** Begin Task data **

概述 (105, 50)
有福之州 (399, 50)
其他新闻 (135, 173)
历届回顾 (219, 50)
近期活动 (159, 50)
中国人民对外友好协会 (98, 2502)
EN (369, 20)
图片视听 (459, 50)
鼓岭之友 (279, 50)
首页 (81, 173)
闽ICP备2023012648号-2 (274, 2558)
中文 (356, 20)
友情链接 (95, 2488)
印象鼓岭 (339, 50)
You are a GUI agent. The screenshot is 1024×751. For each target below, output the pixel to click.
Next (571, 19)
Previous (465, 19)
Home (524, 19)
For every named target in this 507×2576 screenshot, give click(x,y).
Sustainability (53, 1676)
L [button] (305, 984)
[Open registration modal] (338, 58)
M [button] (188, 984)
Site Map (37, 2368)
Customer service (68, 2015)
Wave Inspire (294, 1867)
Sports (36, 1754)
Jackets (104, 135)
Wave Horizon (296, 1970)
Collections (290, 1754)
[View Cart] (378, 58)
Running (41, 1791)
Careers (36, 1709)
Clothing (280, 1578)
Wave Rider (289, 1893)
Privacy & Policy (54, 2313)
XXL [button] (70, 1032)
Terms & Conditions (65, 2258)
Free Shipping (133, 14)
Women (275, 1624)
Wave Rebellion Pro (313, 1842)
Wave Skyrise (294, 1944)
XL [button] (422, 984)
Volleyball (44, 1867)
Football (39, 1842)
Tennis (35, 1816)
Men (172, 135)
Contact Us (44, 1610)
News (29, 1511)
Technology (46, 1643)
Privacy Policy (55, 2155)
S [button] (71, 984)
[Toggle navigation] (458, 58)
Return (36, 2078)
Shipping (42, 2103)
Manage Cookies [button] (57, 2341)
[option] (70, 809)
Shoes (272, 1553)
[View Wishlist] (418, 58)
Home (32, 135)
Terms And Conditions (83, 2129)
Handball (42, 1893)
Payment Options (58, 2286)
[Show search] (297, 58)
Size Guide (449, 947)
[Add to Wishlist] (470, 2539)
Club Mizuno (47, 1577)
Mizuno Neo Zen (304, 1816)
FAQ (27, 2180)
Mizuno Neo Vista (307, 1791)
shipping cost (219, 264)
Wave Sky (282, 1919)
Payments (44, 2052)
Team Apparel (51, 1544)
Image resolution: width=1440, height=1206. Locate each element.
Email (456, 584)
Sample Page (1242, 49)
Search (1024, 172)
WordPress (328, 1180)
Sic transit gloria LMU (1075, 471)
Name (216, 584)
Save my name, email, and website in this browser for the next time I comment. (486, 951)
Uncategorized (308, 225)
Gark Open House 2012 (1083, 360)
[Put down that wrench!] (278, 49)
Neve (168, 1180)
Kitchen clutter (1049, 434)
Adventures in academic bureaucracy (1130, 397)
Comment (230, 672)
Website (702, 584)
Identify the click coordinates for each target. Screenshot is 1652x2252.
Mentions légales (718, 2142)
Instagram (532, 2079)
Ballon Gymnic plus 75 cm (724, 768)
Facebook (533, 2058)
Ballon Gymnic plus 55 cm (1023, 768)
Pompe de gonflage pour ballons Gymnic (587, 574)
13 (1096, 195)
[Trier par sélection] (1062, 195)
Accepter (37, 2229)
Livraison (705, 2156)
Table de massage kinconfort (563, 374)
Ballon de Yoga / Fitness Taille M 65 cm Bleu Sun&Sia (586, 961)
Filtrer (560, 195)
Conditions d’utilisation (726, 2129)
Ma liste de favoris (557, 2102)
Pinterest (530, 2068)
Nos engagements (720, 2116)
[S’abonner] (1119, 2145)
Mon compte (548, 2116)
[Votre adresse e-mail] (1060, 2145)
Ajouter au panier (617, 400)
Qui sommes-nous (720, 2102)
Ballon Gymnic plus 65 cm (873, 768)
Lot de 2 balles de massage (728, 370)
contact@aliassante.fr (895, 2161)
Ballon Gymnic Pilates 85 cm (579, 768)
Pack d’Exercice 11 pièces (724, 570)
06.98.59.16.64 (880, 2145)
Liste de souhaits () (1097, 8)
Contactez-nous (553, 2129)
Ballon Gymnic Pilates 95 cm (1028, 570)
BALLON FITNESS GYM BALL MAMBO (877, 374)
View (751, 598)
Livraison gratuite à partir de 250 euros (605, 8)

** End Task data **

Shift each coordinate by adding 101 to both of its numbers, and rewrite the data from the line containing "Qui sommes-nous (720, 2102)" through the end of the data, keeping any requests in that span.

→ **Answer to this exercise**
Qui sommes-nous (821, 2203)
Ballon Gymnic plus 65 cm (974, 869)
Lot de 2 balles de massage (829, 471)
contact@aliassante.fr (996, 2262)
Ballon Gymnic Pilates 85 cm (680, 869)
Pack d’Exercice 11 pièces (825, 671)
06.98.59.16.64 (981, 2246)
Liste de souhaits () (1198, 109)
Contactez-nous (654, 2230)
Ballon Gymnic Pilates 95 cm (1129, 671)
BALLON FITNESS GYM BALL MAMBO (978, 475)
View (852, 699)
Livraison gratuite à partir de 250 euros (706, 109)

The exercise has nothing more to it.